Stored data entries:
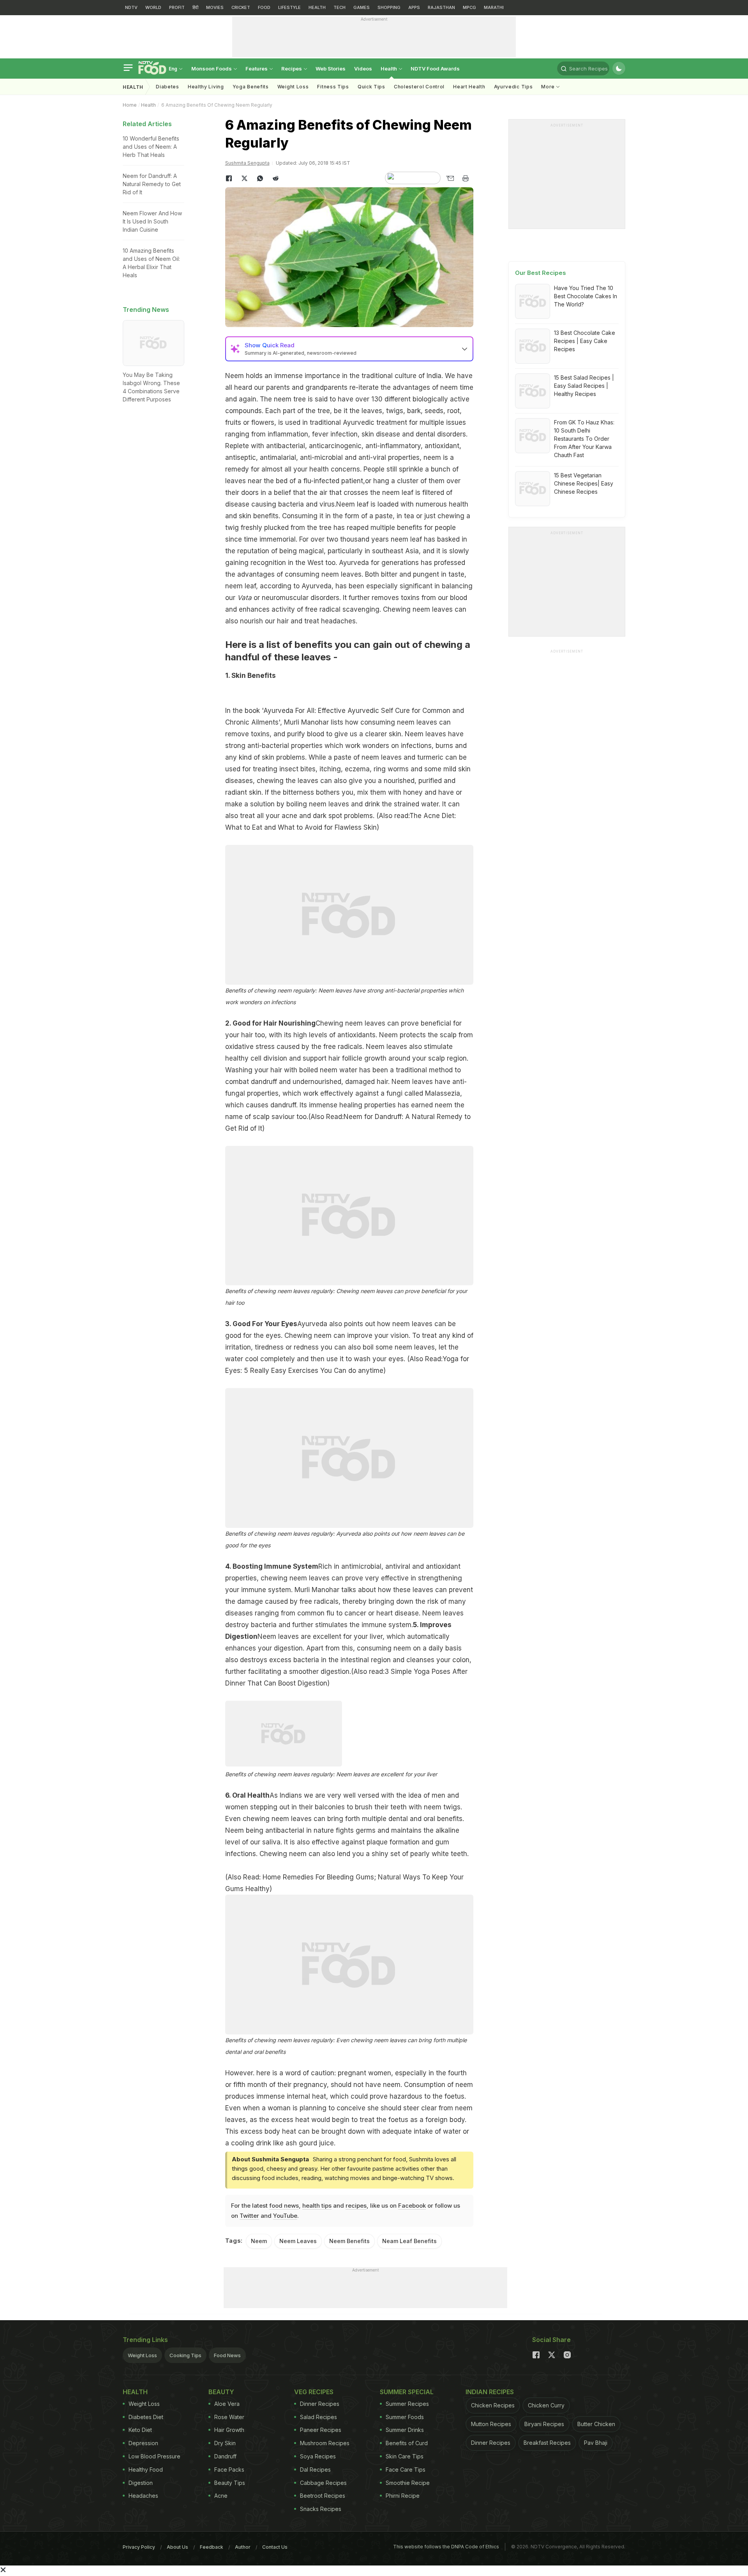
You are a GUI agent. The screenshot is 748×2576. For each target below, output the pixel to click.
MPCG (469, 7)
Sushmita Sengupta (247, 163)
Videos (363, 68)
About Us (177, 2547)
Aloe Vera (227, 2403)
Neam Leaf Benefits (409, 2241)
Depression (143, 2443)
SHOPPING (389, 7)
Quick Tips (371, 87)
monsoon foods (212, 68)
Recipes (292, 68)
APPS (414, 7)
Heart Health (469, 87)
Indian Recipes (490, 2392)
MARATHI (494, 7)
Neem (259, 2241)
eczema (357, 769)
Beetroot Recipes (322, 2495)
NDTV (131, 7)
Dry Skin (225, 2443)
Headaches (143, 2495)
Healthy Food (146, 2469)
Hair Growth (229, 2429)
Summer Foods (405, 2417)
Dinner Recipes (319, 2403)
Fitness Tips (333, 87)
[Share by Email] (450, 178)
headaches (338, 621)
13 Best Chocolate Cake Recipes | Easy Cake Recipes (584, 340)
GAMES (361, 7)
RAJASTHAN (441, 7)
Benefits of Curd (407, 2443)
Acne (221, 2495)
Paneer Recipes (320, 2429)
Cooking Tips (185, 2355)
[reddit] (276, 178)
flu (330, 1613)
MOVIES (215, 7)
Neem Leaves (298, 2241)
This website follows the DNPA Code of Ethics (446, 2547)
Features (257, 68)
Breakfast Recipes (547, 2442)
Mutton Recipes (491, 2424)
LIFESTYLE (289, 7)
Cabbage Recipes (323, 2482)
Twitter (249, 2215)
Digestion (141, 2482)
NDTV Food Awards (435, 68)
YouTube (285, 2215)
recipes (356, 2205)
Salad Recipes (318, 2417)
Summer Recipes (407, 2403)
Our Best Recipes (540, 272)
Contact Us (275, 2547)
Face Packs (229, 2469)
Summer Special (407, 2392)
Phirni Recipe (403, 2495)
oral (429, 1819)
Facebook (412, 2205)
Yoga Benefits (251, 87)
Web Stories (331, 68)
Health (389, 68)
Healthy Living (206, 87)
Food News (227, 2355)
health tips (317, 2205)
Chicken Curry (546, 2405)
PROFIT (177, 7)
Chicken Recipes (493, 2405)
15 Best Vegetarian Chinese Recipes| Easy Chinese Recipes (583, 483)
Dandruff (225, 2456)
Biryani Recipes (544, 2424)
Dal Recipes (315, 2469)
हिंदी (195, 7)
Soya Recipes (318, 2456)
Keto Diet (140, 2429)
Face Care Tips (405, 2469)
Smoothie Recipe (408, 2482)
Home (130, 105)
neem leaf (397, 492)
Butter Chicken (596, 2424)
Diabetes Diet (146, 2417)
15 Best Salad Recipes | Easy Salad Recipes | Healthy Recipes (584, 385)
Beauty (221, 2392)
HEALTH (317, 7)
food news (284, 2205)
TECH (339, 7)
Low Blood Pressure (154, 2456)
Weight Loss (293, 87)
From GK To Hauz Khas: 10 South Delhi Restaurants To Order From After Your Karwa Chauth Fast (584, 438)
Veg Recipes (313, 2392)
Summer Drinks (405, 2429)
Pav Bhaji (595, 2442)
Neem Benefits (349, 2241)
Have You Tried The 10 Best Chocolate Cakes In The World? (585, 296)
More (548, 87)
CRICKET (240, 7)
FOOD (264, 7)
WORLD (153, 7)
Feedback (211, 2547)
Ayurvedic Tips (513, 87)
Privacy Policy (139, 2547)
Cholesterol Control (419, 87)
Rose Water (229, 2417)
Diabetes (167, 87)
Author (243, 2547)
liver (376, 1636)
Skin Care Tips (404, 2456)
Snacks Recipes (320, 2509)
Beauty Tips (229, 2482)
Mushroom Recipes (324, 2443)
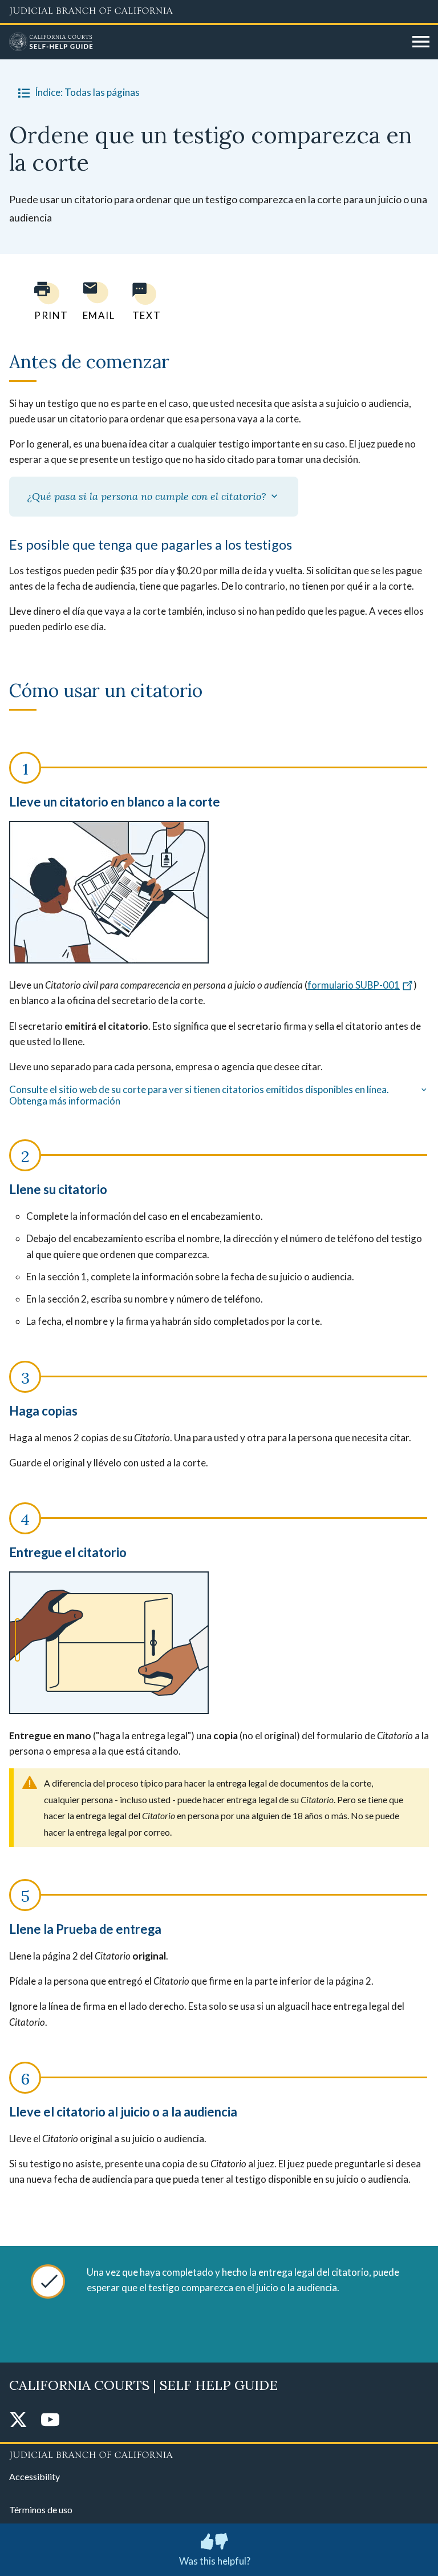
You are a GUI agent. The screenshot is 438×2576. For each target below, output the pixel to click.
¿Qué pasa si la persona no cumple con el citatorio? (148, 496)
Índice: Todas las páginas (87, 92)
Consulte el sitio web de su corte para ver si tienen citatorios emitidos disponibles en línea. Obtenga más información (199, 1095)
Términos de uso (40, 2509)
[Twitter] (18, 2420)
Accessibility (34, 2476)
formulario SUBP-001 (353, 985)
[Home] (206, 42)
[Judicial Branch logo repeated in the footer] (219, 2453)
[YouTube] (50, 2420)
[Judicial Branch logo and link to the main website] (219, 11)
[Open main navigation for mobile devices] (421, 42)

Exercise: Give again exactly, and only, the lines above starting at the one with "Heart Health (469, 87)" and ending at the one with "Paneer Recipes (320, 2429)".

Answer space:
Heart Health (469, 87)
Indian Recipes (490, 2392)
MARATHI (494, 7)
Neem (259, 2241)
eczema (357, 769)
Beetroot Recipes (322, 2495)
NDTV (131, 7)
Dry Skin (225, 2443)
Headaches (143, 2495)
Healthy Food (146, 2469)
Hair Growth (229, 2429)
Summer Foods (405, 2417)
Dinner Recipes (319, 2403)
Fitness Tips (333, 87)
[Share by Email] (450, 178)
headaches (338, 621)
13 Best Chocolate Cake Recipes | Easy Cake Recipes (584, 340)
GAMES (361, 7)
RAJASTHAN (441, 7)
Benefits of Curd (407, 2443)
Acne (221, 2495)
Paneer Recipes (320, 2429)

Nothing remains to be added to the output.